Ruth Livier is an American actress best known for her role as Yolanda Santiago on the Showtime television series Resurrection Boulevard. Ruth recurred in Beverly Hills, 90210 playing Joy Taylor, Kelly's (Jennie Garth) half-sister. She also had a recurring roles in Soldier of Fortune, Inc., playing the antagonist, Katrina Herrera, and in Weird Science, playing Michael Manasseri's love interest. Other guest starring roles include: Switched at Birth, Haunted (opposite Matthew Fox), NYPD Blue, The Ghost Whisperer, Becker (opposite Ted Danson), and The Pretender.

Her film work includes Sam Raimi's Drag Me To Hell and Doctor Strange in the Multiverse of Madness, Michael Stevens' Bad City Blues, One Last Flight, Game of Life, Ranchero (opposite Danny Trejo) and the Fwak! animated feature Los Campeones de la Lucha Libre. Other voice-over work includes: the 2012 Grammy Award-nominated audio drama The Mark of Zorro, where she played the starring role of Lolita Pulido opposite Val Kilmer as Zorro, several voices on Fox TV's King of the Hill and la quinceañera on Playhouse Disney's Handy Manny. She has also voiced for several video games, including the role of Inspector Carmelita Fox in Sly 3: Honor Among Thieves, as well as various roles in Grand Theft Auto: San Andreas, Saints Row: The Third, and Dead Rising 3.

Theatre credits include work at some of most prestigious theaters in the West Coast including: The premiere play at the Kirk Douglas Theatre (A Perfect Wedding, dir: Gordon Davidson), South Coast Repertory (Lovers & Executioners, dir: Bill Rauch), Long Beach Opera (The Indian Queen, dir: David Schweizer), The Met (Sexo, Pudor y Lagrimas), East LA Classic Theater (A Midsummer Night’s Dream), The Wiltern (Latinologues), The Lillian Theatre (Lost Angeles), Friends and Artists (De Donde?/ Dentity Crisis), Mark Taper Forum's (NWF). Ruth also toured with Mexico's premiere comedian, Eugenio Derbéz, in Rick Najera's Latinologues.

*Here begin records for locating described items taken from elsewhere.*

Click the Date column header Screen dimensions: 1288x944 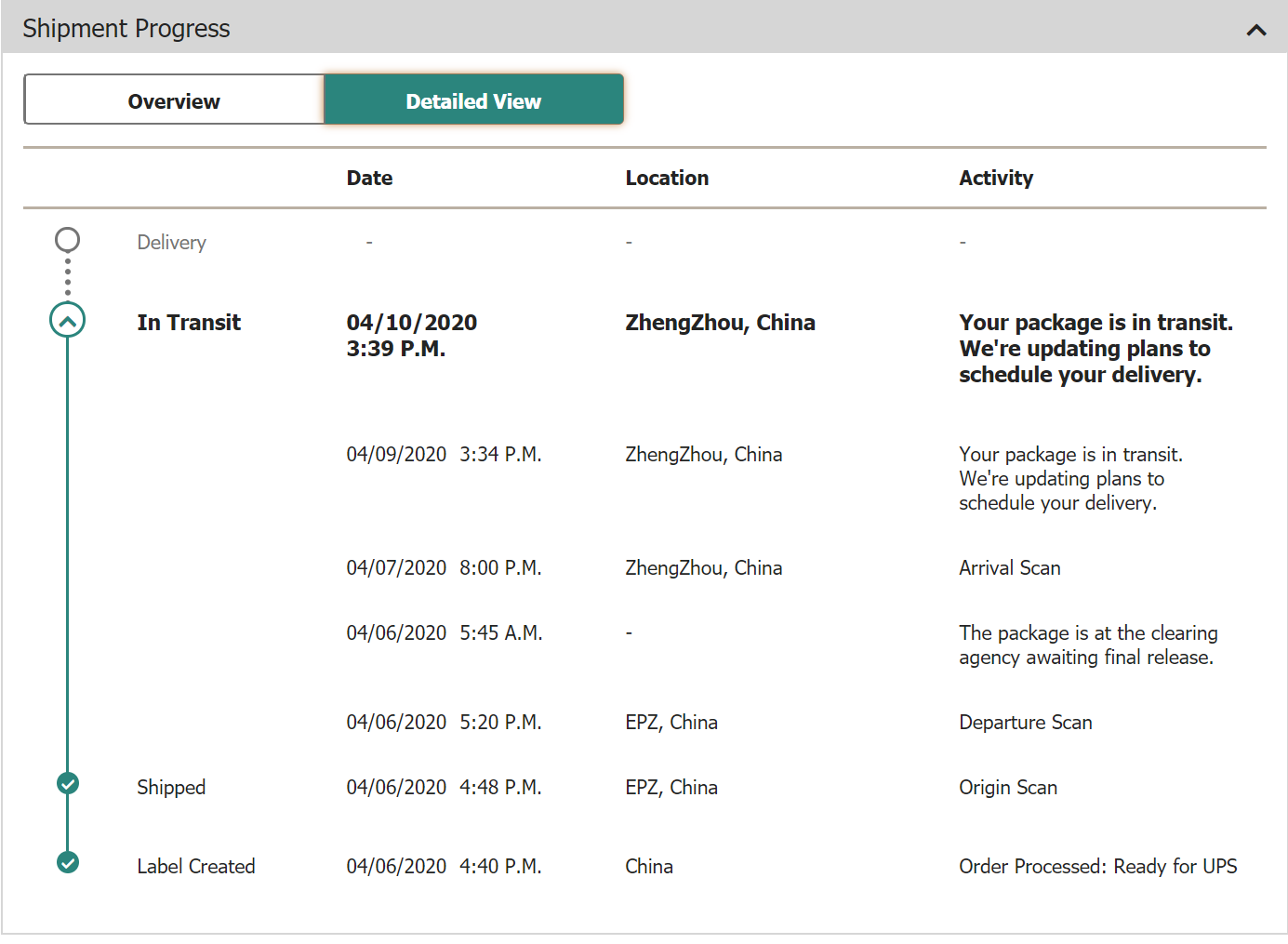369,178
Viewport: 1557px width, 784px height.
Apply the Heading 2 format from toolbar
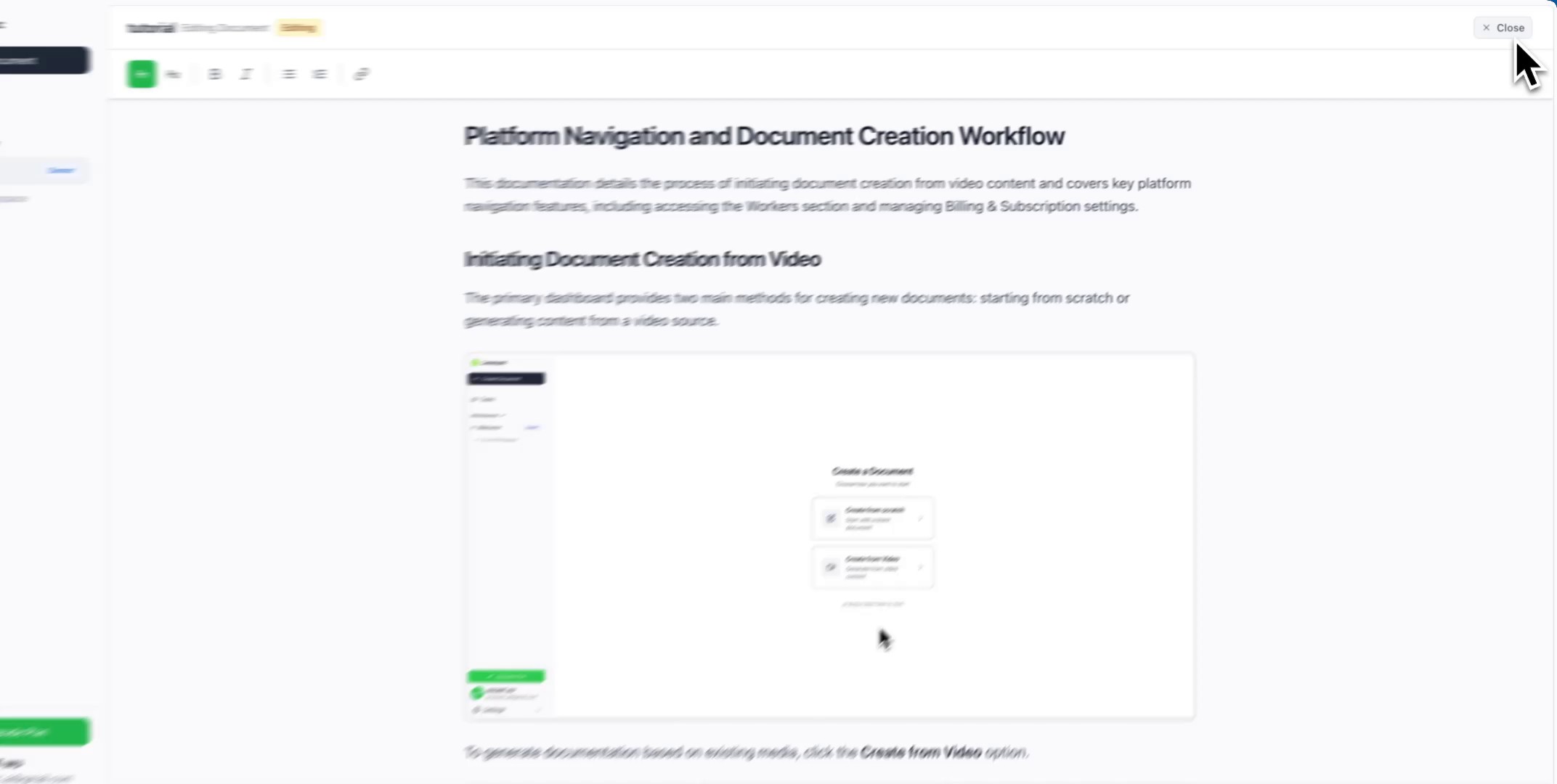(x=173, y=74)
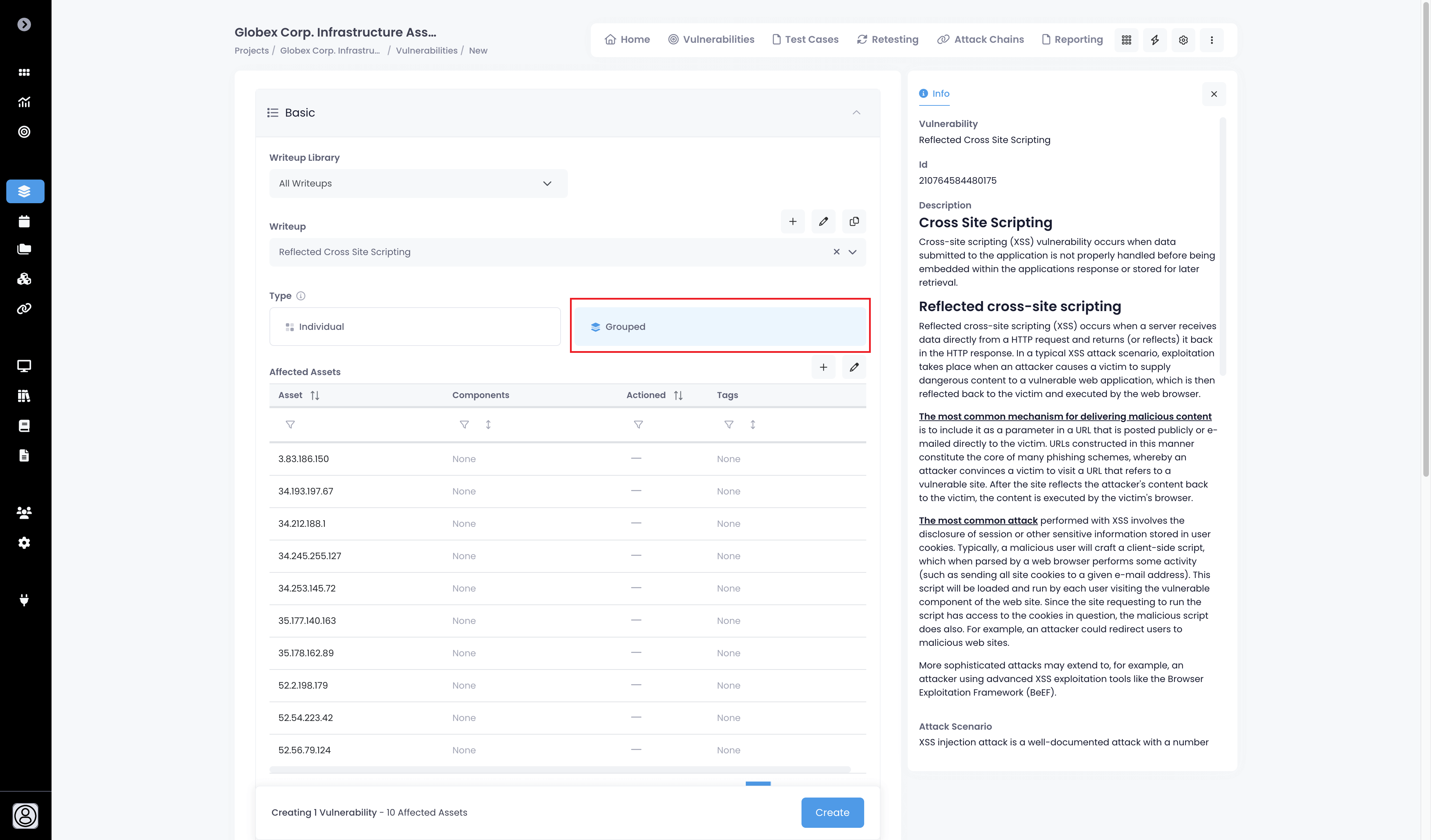Image resolution: width=1431 pixels, height=840 pixels.
Task: Click the pencil icon to edit the writeup
Action: point(823,221)
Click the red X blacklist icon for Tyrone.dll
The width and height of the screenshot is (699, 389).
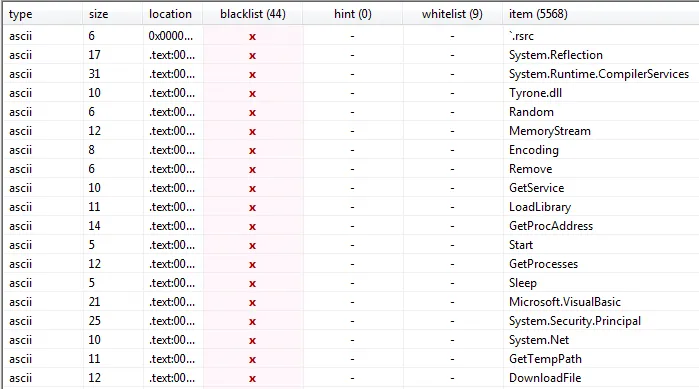pyautogui.click(x=252, y=94)
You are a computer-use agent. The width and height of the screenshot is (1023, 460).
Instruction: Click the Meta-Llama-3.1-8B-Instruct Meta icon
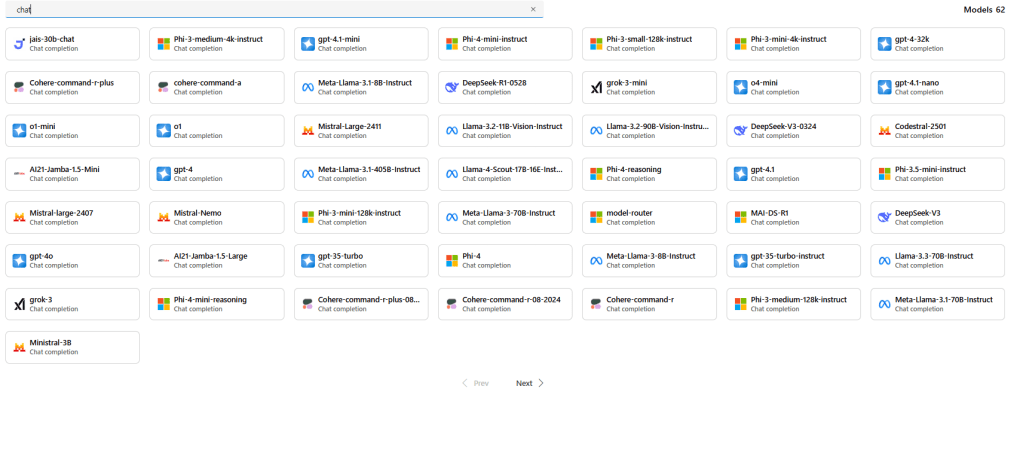coord(307,87)
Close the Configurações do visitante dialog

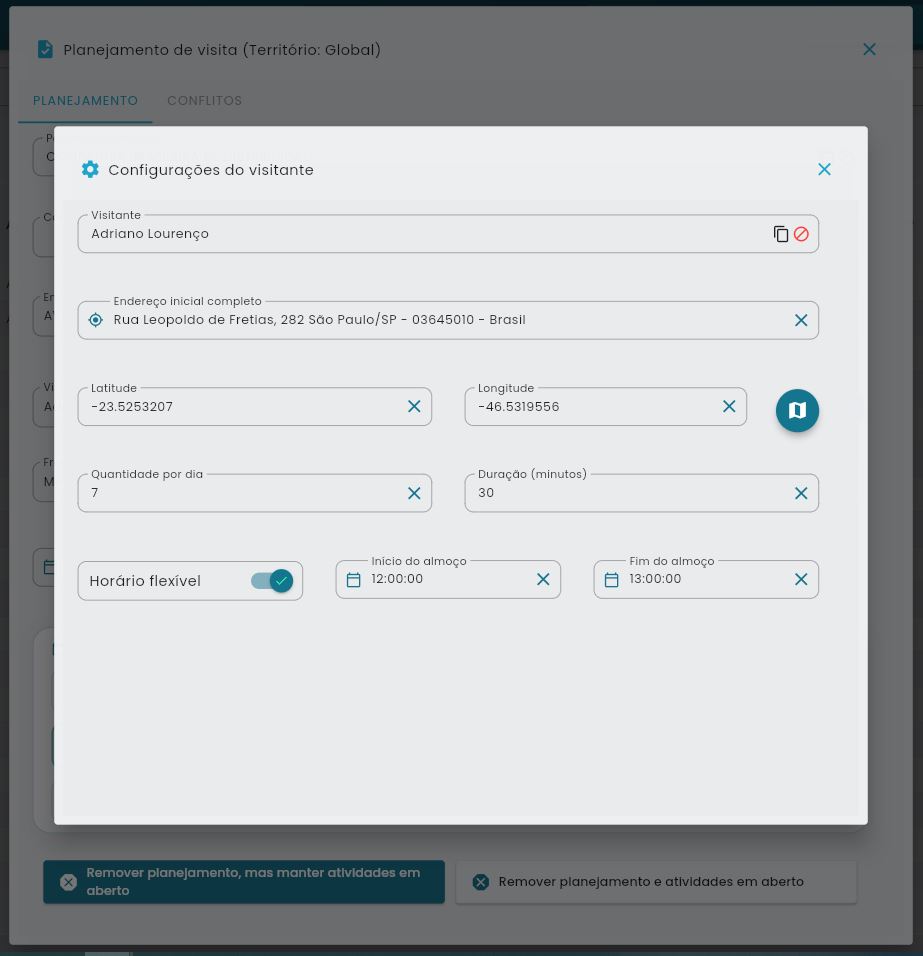pos(824,169)
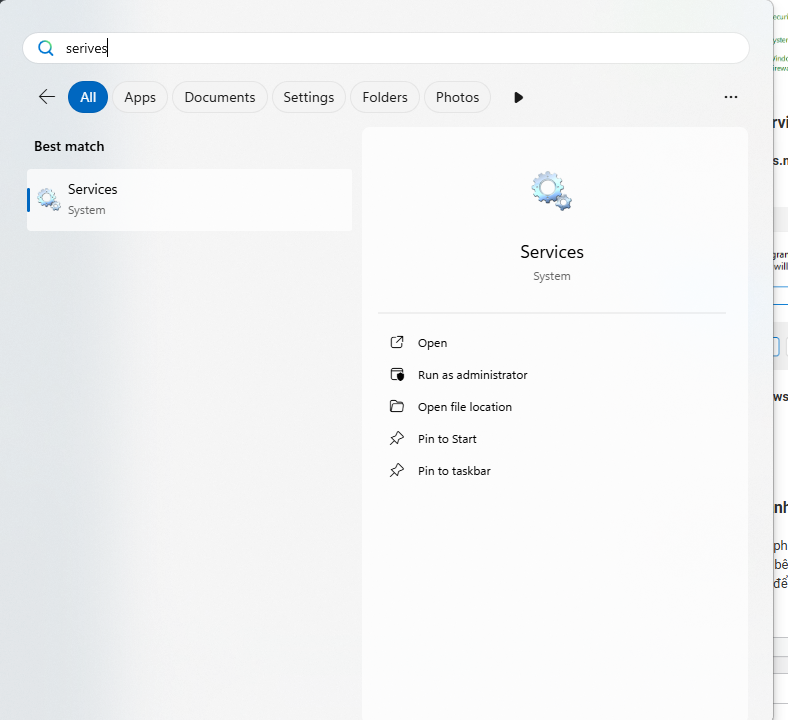Image resolution: width=788 pixels, height=720 pixels.
Task: Open the three-dot options menu
Action: (x=731, y=97)
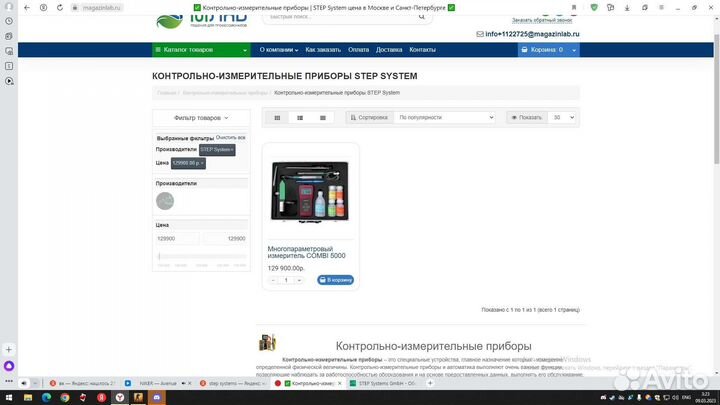This screenshot has width=720, height=405.
Task: Remove the STEP System manufacturer filter tag
Action: click(217, 149)
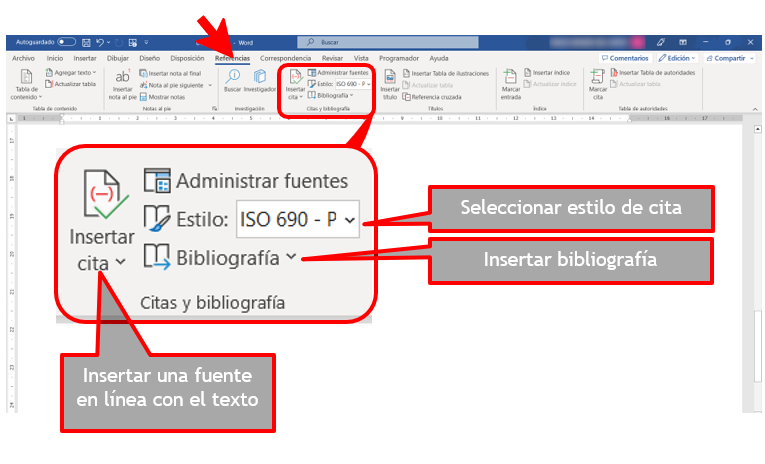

As a writer and New Media producer, Ruth's web series Ylse (www.Ylse.net) garnered her critical praise in addition to the 2010 Imagen Award; the first in Imagen Awards history. Ylse also won Cal State LA's 2009 Reel Rasquache Award for best web series and was a finalist in the NextTV web series competition. Ms. Livier was featured on the cover of the WGA's Written By magazine for being the first person to become a member of the Writers Guild of America through her work in New Media.

==Awards and accolades==
She has been featured in prominent publications: TV Guide, EMMY magazine, People en Español, Latino Leaders, Hispanic. She has earned a Best Actress ALMA Awards nomination and a win for Resurrection Blvd., received special recognition by the National Hispanic Foundation for the Arts, the Viva Los Niños award from the March of Dimes, the Breakthrough in Entertainment Industry recognition from Lieutenant Governor Cruz Bustamante and the NAMIC Legacy Award (Resurrection Blvd.).

She is a founding member of Inside Out, a successful after- school program for at risk youth. She has been a keynote speaker at the Latina Youth Conference and the Hispanic Lifestyle Conference, a presenter at the NAMIC and the IMAGEN awards, MC’d several events including MALDEF (Los Angeles Gala 2011), the TEJANO MUSIC Awards with Tony Plana and the NALIP conference with Cristian de la Fuente and Nicholas Gonzalez.